Command line interface

ehrql [--help] [--version] COMMAND_NAME ...

The command line interface for ehrQL, a query language for electronic health record (EHR) data.

COMMAND_NAME 🔗

Name of the sub-command to execute.

generate-dataset

Take a dataset definition file and output a dataset.

generate-measures

Take a measures definition file and output measures.

dump-example-data

Dump example data for the ehrQL tutorial to the current directory.

dump-dataset-sql

Output the SQL that would be executed to fetch the results of the dataset definition.

create-dummy-tables

Generate dummy tables and write them out as files – one per table, CSV by default.

assure

Command for running assurance tests.

test-connection

Internal command for testing the database connection configuration.

serialize-definition

Internal command for serializing a definition file to a JSON representation.

isolation-report

Internal command for testing code isolation support.

graph-query

Output the dataset definition's query graph

debug

Internal command for getting debugging information from a dataset definition; used by the [OpenSAFELY VSCode extension][opensafely-vscode].

-h, --help 🔗

show this help message and exit

--version 🔗

Show the exact version of ehrQL in use and then exit.

generate-dataset 🔗

ehrql generate-dataset DEFINITION_FILE [--help] [--output OUTPUT_FILE]
      [--test-data-file TEST_DATA_FILE] [--dummy-data-file DUMMY_DATA_FILE]
      [--dummy-tables DUMMY_TABLES_PATH] [--dsn DSN]
      [--query-engine QUERY_ENGINE_CLASS] [--backend BACKEND_CLASS]
      [ -- ... PARAMETERS ...]

Take a dataset definition file and output a dataset.

ehrQL is designed so that exactly the same command can be used to output a dummy dataset when run on your own computer and then output a real dataset when run inside the secure environment as part of an OpenSAFELY pipeline.

DEFINITION_FILE 🔗

Path of the Python file where the dataset is defined.

-h, --help 🔗

show this help message and exit

--output OUTPUT_FILE 🔗

Path of the file where the dataset will be written (console by default).

The file extension determines the file format used. Supported formats are: .arrow, .csv, .csv.gz

--test-data-file TEST_DATA_FILE 🔗

Takes a test dataset definition file.

--dummy-data-file DUMMY_DATA_FILE 🔗

Path to a dummy dataset.

This allows you to take complete control of the dummy dataset. ehrQL will ensure that the column names, types and categorical values match what they will be in the real dataset, but does no further validation.

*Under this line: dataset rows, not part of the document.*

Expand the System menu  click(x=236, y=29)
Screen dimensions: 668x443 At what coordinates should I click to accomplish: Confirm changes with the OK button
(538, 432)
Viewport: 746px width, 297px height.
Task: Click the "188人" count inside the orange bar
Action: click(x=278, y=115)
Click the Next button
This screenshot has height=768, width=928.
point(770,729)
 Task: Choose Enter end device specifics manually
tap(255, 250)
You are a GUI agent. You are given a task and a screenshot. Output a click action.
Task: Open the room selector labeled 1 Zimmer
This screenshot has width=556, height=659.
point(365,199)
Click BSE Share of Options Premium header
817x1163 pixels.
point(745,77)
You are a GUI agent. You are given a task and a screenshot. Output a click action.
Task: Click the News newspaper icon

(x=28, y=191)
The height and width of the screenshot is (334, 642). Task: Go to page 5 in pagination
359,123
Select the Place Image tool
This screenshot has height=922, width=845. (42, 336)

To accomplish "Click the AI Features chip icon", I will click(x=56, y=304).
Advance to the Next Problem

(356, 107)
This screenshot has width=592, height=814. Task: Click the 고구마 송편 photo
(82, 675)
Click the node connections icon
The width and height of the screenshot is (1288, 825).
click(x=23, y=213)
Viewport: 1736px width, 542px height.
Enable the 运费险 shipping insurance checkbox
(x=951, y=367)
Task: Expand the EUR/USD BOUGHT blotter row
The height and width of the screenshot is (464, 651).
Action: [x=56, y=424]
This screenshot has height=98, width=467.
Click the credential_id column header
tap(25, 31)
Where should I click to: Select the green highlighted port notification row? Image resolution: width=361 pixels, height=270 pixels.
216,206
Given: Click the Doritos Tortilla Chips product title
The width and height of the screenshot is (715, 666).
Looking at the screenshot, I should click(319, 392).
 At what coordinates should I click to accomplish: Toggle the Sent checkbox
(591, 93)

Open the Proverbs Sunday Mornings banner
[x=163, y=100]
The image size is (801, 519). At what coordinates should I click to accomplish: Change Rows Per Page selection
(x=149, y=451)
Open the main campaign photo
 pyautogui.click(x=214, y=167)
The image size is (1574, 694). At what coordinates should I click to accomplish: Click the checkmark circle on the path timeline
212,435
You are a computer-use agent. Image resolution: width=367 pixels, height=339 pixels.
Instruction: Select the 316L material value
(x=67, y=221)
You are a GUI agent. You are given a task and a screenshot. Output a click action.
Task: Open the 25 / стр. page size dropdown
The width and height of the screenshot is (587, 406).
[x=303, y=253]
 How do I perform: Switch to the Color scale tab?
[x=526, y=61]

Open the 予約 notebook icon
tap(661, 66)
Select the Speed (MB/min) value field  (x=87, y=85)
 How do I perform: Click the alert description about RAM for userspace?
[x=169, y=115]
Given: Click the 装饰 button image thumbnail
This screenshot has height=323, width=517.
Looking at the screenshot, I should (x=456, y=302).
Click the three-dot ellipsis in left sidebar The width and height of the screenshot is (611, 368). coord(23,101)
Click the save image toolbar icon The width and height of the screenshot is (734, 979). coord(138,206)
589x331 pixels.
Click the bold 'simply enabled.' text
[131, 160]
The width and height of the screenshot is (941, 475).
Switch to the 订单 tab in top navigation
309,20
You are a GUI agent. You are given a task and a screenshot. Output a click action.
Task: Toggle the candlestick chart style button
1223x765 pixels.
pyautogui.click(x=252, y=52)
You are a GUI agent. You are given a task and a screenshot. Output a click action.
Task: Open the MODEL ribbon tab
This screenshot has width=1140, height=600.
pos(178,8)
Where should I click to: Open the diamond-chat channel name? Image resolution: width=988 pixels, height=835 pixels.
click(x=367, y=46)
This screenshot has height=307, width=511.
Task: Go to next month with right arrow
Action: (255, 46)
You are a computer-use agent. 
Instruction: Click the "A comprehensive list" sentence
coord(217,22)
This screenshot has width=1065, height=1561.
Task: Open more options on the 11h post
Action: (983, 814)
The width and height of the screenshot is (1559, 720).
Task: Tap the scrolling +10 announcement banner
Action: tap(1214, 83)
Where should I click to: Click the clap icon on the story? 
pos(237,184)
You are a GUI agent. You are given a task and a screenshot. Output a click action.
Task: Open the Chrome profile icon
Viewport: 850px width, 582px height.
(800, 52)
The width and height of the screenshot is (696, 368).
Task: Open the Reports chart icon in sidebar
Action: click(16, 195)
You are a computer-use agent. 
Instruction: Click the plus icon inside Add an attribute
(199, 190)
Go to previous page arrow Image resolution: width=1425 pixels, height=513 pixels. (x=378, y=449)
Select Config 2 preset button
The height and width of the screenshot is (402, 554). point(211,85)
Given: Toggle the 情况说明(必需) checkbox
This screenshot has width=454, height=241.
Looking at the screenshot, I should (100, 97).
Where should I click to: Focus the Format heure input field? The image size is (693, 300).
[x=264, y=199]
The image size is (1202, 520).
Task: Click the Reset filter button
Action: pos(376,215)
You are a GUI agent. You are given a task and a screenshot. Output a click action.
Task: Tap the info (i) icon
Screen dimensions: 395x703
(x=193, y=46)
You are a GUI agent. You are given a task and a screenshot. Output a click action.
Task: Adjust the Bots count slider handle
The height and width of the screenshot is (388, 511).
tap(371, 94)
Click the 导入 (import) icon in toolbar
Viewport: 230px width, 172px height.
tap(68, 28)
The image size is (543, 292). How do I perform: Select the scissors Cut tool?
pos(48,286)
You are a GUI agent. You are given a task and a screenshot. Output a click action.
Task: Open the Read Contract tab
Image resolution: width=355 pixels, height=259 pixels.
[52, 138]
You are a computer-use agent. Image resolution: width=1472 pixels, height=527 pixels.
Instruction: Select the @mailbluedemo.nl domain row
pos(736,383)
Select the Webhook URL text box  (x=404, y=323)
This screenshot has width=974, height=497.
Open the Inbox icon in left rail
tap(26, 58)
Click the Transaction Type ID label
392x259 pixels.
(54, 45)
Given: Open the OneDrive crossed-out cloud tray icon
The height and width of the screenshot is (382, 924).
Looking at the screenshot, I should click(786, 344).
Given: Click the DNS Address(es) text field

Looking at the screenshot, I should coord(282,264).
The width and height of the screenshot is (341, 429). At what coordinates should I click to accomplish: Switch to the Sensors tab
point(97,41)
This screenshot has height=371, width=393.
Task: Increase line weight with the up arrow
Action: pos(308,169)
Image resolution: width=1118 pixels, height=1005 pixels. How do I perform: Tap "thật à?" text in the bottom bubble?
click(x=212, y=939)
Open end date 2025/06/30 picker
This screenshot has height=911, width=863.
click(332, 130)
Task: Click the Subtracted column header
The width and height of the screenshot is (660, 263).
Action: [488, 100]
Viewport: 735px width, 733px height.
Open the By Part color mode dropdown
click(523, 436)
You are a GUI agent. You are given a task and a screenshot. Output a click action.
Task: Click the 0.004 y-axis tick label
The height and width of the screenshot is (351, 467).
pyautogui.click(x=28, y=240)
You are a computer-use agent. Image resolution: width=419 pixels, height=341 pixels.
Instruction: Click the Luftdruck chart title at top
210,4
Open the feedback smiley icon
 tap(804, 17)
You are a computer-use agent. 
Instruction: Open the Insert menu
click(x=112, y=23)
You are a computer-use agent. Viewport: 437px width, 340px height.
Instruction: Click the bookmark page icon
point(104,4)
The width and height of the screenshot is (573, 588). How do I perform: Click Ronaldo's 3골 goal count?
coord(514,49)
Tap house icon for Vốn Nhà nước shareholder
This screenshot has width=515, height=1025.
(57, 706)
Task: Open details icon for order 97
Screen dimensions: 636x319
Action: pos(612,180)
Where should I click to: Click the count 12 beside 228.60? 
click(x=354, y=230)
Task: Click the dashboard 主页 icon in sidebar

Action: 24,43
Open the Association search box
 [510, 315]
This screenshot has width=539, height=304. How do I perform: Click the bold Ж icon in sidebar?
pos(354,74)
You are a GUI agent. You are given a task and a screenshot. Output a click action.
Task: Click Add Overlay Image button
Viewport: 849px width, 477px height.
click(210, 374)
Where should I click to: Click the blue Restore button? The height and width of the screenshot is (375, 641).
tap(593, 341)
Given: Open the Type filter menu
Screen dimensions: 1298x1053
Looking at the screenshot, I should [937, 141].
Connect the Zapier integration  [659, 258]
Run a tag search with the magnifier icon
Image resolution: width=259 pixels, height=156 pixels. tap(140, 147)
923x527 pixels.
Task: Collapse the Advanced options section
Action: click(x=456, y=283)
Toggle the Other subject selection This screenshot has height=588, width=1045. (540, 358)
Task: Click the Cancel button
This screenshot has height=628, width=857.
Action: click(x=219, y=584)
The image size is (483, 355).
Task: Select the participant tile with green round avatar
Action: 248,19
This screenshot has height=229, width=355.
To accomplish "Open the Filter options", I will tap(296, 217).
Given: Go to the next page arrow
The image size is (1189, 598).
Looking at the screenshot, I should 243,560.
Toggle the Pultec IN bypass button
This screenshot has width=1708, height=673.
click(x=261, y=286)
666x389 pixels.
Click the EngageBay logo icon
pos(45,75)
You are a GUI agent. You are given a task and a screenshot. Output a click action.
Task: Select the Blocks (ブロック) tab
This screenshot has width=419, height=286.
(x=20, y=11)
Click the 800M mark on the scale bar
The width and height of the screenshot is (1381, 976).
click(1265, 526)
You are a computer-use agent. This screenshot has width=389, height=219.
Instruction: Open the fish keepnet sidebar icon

Note that the dummy dataset doesn't need to be of the same type as the real dataset (e.g. you can use a .csv file here to produce a .arrow file).

This argument is ignored when running against real tables.

--dummy-tables DUMMY_TABLES_PATH 🔗

Path to directory of files (one per table) to use as dummy tables (see create-dummy-tables).

Files may be in any supported format: .arrow, .csv, .csv.gz

This argument is ignored when running against real tables.

PARAMETERS 🔗

Parameters are extra arguments you can pass to your Python definition file. They must be supplied after all ehrQL arguments and separated from the ehrQL arguments with a double-dash --.

Internal Arguments

You should not normally need to use these arguments: they are for the internal operation of ehrQL and the OpenSAFELY platform.

--dsn DSN 🔗

Data Source Name: URL of remote database, or path to data on disk (defaults to value of DATABASE_URL environment variable).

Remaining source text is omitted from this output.